Inhalation of aerosolized
iloprost, a stable
prostacyclin analog, has been suggested for treatment of primary and secondary
pulmonary hypertension, but demands multiple daily inhalation maneuvers because of the short-term effect of this approach. In intact rabbits,
pulmonary hypertension was induced by continuous infusion of the stable
thromboxane mimetic
U46619. Thereafter, the influence of aerosolized
iloprost on pulmonary and systemic hemodynamics and gas exchange was investigated in the presence and absence of
phosphodiesterase (PDE) inhibitors for stabilization of the second-messenger cAMP. First, dose-effect curves for pulmonary artery pressure (Ppa) decline were established for the nonspecific PDE inhibitors
pentoxifylline and
dipyridamole and for the dual-selective PDE3/4 inhibitor
tolafentrine when being applied as sole agent, either via the intravenous or the inhalative route.
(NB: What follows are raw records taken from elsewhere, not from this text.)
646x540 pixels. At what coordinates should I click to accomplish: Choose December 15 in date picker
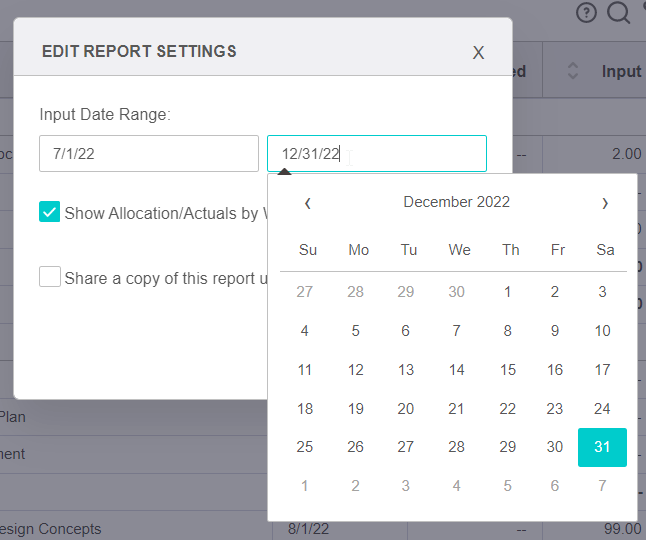click(x=508, y=370)
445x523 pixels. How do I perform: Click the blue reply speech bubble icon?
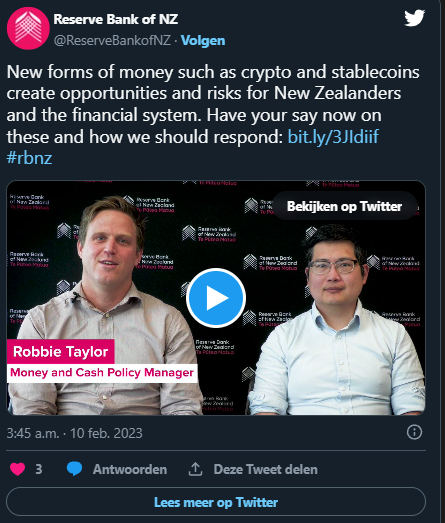(x=74, y=469)
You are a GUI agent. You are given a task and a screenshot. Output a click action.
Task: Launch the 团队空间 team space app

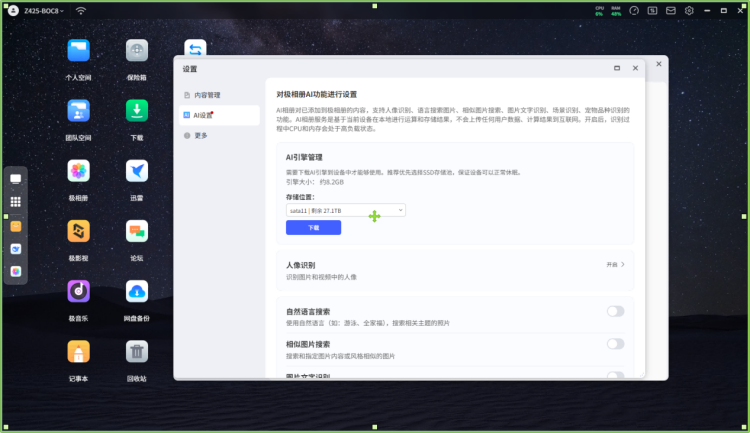point(78,110)
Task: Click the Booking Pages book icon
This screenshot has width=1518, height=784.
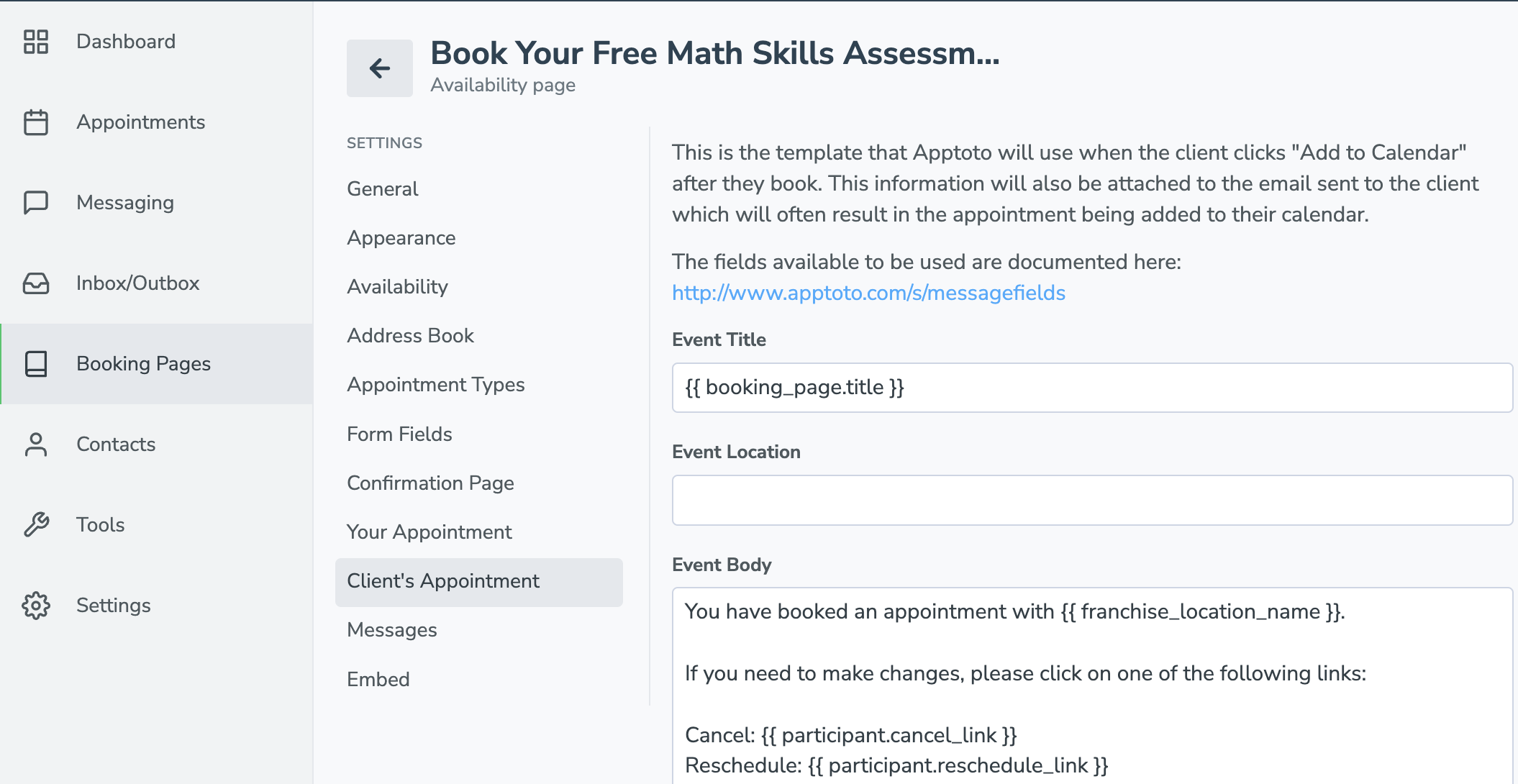Action: (35, 364)
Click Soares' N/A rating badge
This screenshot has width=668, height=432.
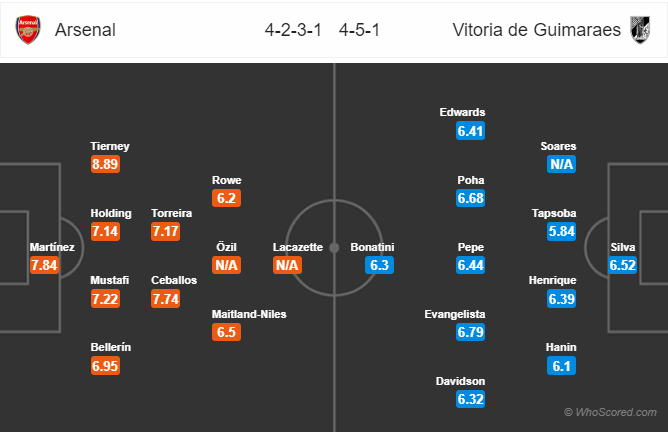point(561,164)
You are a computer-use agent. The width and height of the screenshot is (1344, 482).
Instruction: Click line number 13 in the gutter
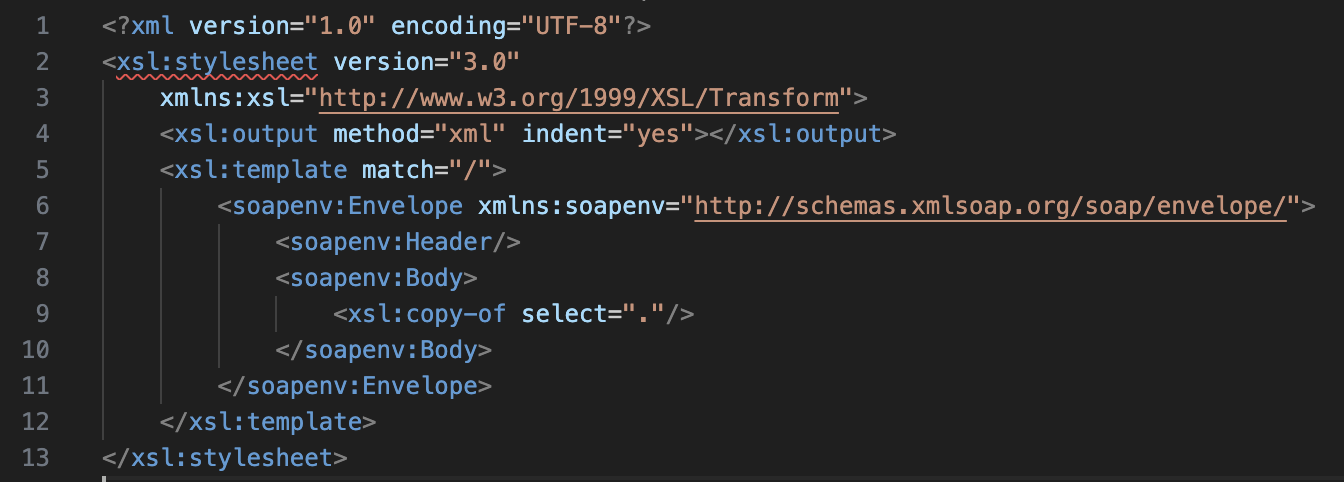coord(34,458)
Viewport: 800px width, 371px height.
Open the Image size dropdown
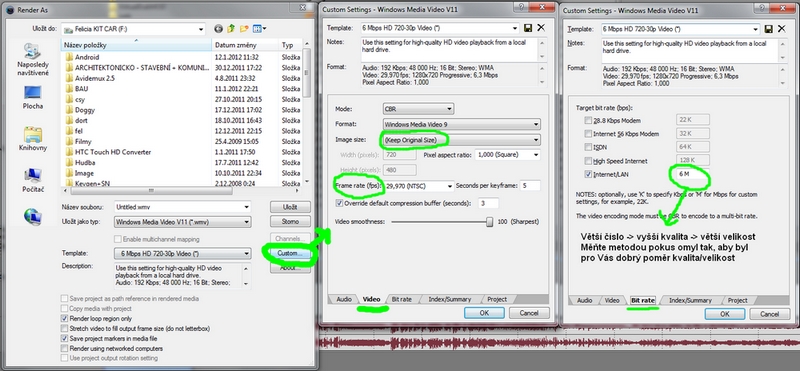coord(461,139)
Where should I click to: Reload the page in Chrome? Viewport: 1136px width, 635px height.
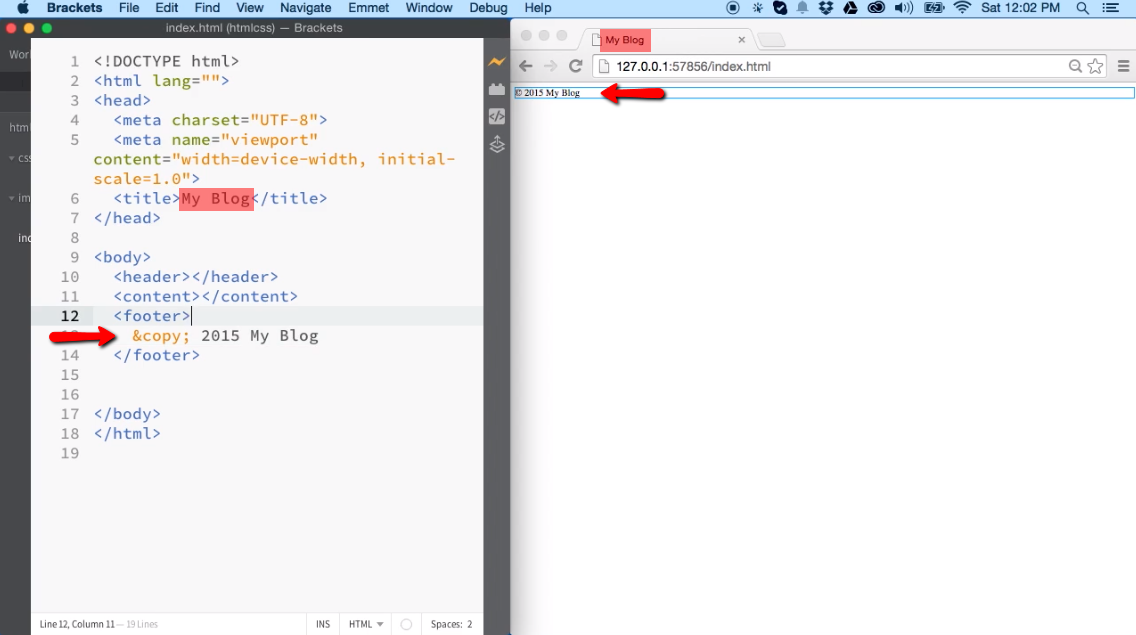click(x=573, y=66)
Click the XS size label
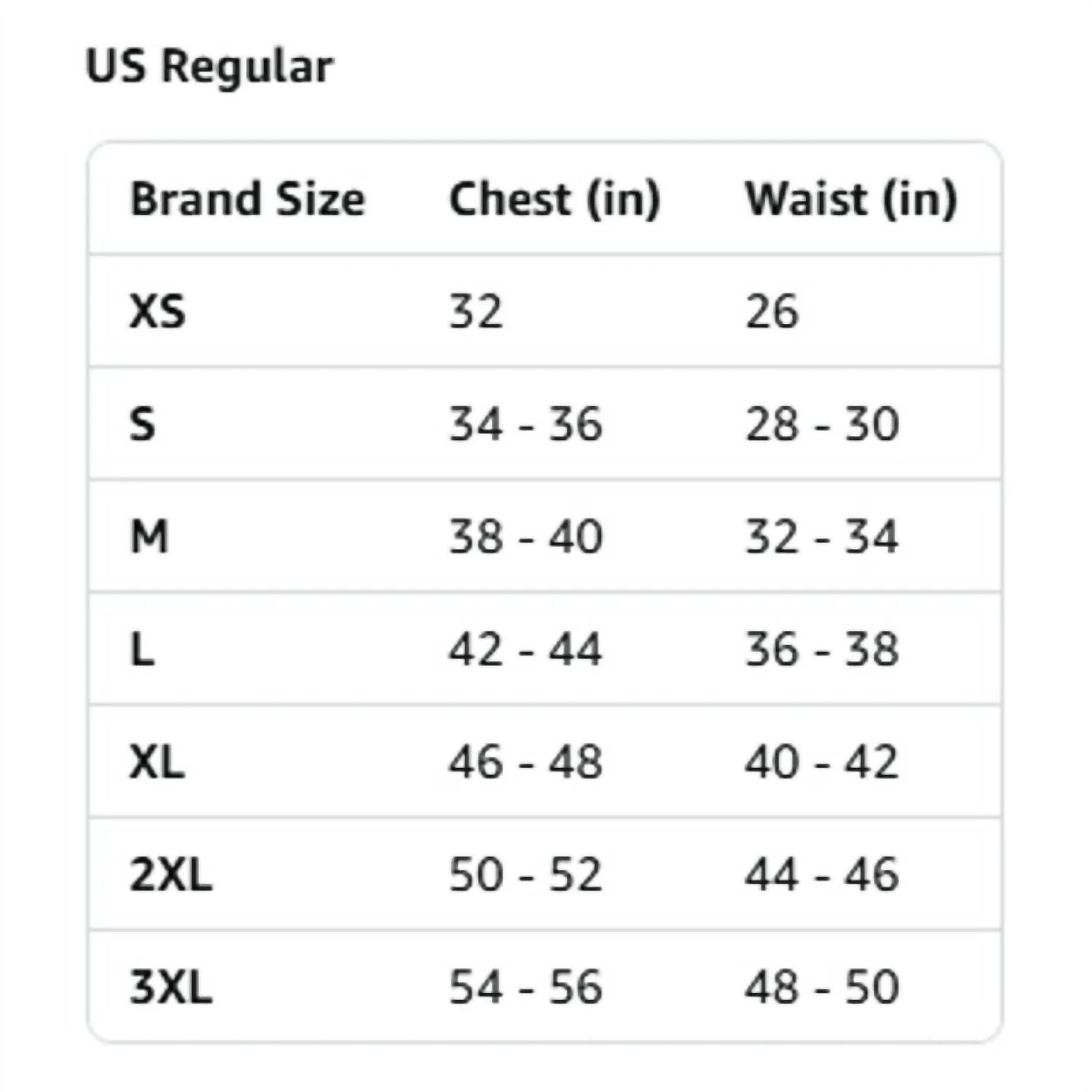Screen dimensions: 1092x1092 point(157,312)
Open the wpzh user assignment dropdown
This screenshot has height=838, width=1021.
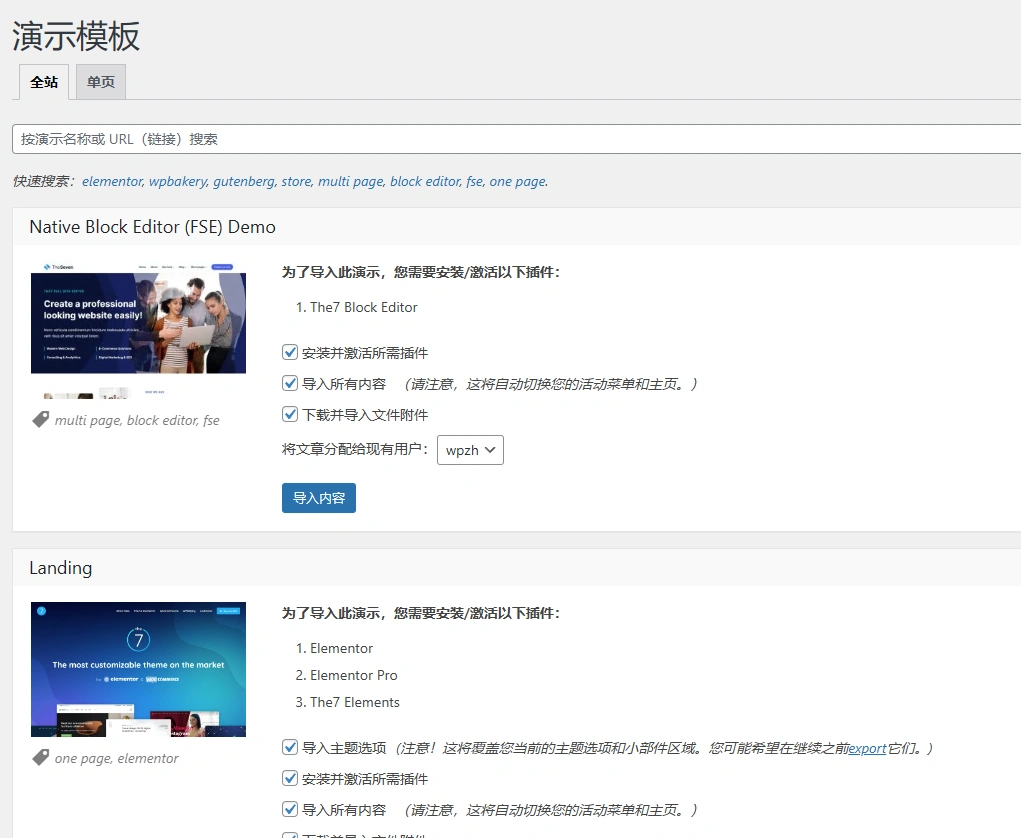470,450
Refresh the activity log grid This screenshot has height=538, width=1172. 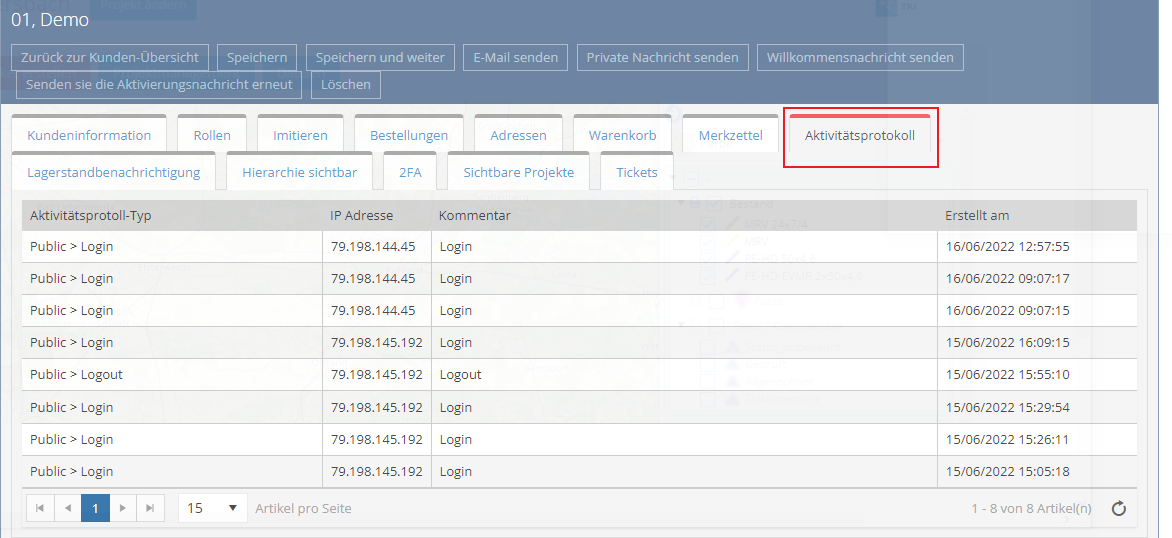click(1119, 508)
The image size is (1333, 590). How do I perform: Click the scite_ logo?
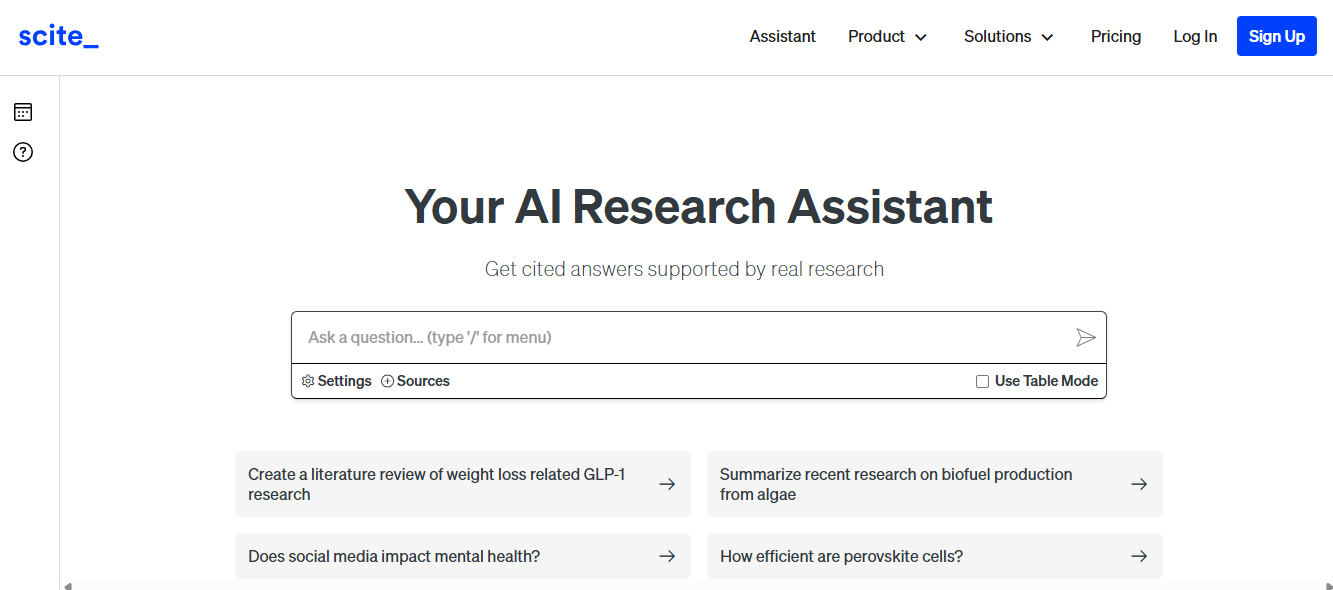[x=58, y=37]
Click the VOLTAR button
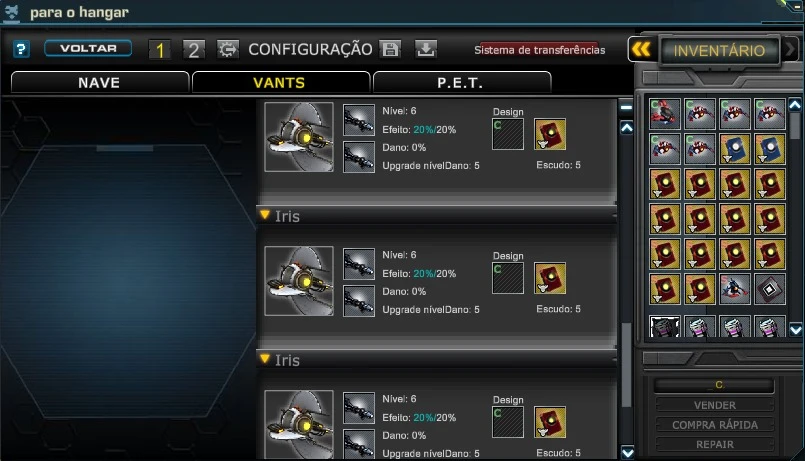 tap(88, 48)
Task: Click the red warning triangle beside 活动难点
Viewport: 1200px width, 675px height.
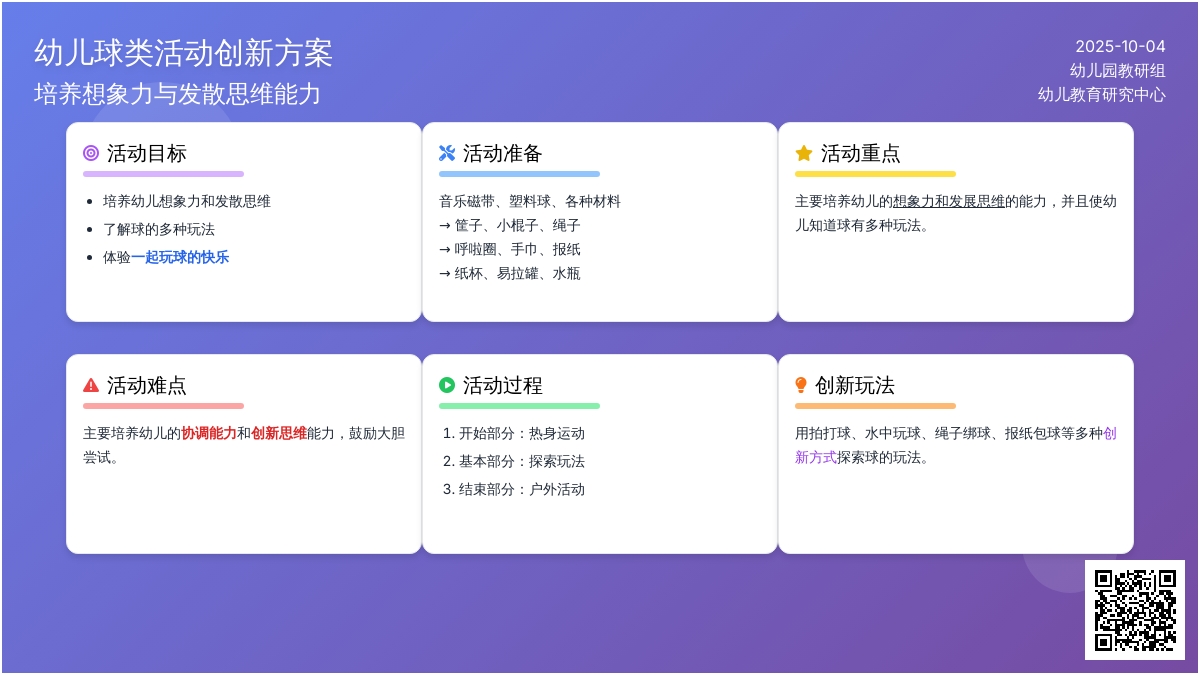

Subthreshold doses for each agent and each route of administration were then combined with a standardized
iloprost aerosolization maneuver, which resulted in a substantial prolongation, but not augmentation, of the lung vasodilatory response for the
prostanoid. Next, higher doses of each PDE inhibitor were employed for nebulization, causing per se some pulmonary vasodilative effect, in the absence of arterial pressure decrease or impairment of gas exchange. Coaerosolization of these PDE inhibitor doses with standardized
iloprost caused approximate doubling of the immediate pulmonary
vasodilator response, marked prolongation of the pressure relief overtime, and a 2- to 4-fold increase in the area under the curve of pulmonary vasodilation (efficacy
tolafentrine >
dipyridamole >
pentoxifylline). Still, systemic arterial pressure was not suppressed and gas exchange was fully maintained. We conclude that coadministration of PDE inhibitors with inhaled
iloprost markedly enhances the
prostanoid-induced pulmonary artery pressure decrease while maintaining the lung selectivity of the vasodilatory response, and that coaerosolization is a particularly suitable route of administration. Even nonselective clinically approved PDE inhibitors may be employed for this purpose.